First responders came to the aid of a pair of rafters from Long Island who were trapped in a river in the Hudson Valley, authorities announced.
First responders from the Dutchess County Sheriff’s Office, Wassaic Fire Department, and Town of Amenia EMS were dispatched to a stretch of Ten Mile River at approximately 4:30 p.m. on Sunday, July 18, where there was a report of a man and woman in the middle of the river holding on to a log.
Due to the complexity of the rescue, they established a unified command system was established and additional resources were requested to the scene including:
- Swift-water rescue technicians from the Arlington and LaGrange Fire Departments;
- Sheriff’s Office Marine, Underwater Search, and Recovery and Unmanned Aerial Systems (UAS) Units;
- Millerton Fire Department with a Utility Terrain Vehicle;
- Kent (CT) Fire Department;
- Personnel from the Amenia, Dover, and Pine Plains Fire Departments, Town of Dover EMS, Millbrook Fire-EMS, Northern Dutchess Paramedics, Dutchess County Department of Emergency Response, Metropolitan Transportation Authority Police, and the New York State Police.
According to the Dutchess County Sheriff's Office, due to recent rainstorms, the area “created challenges for the first responders to access the river and locate the victims,” though members of the department were able to stay in contact with the victims while executing the rescue.
Officials said that the two rafters encountered problems while rafting on the river when a 25-year-old Suffolk County woman from Melville began struggling in the water and was assisted by another Suffolk resident, a 27-year-old from Dix Hills, injuring his shoulder in the process.
Both rafters were able to get onto a downed tree in the river until they could be saved by first responders, who used rescue boats to make the save. The man and woman were both transported by paramedics to Vassar Brothers Hospital for treatment of evaluation.

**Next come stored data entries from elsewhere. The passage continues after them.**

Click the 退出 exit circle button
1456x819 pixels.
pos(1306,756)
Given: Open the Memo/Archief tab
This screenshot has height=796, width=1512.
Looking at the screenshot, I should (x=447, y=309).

Officials noted neither was wearing a lifejacket at the time of the save.
“The Sheriff’s Office reminds everyone to avoid rivers, streams, and creeks after rainstorms,” they said. “No one should be engaging in recreational water activity during these dangerous conditions.
“Increased water levels and powerful currents are extremely treacherous. Other hazards such as debris being washed downstream, water obstructions and strainers create a life-threatening situation for anyone in storm waters.”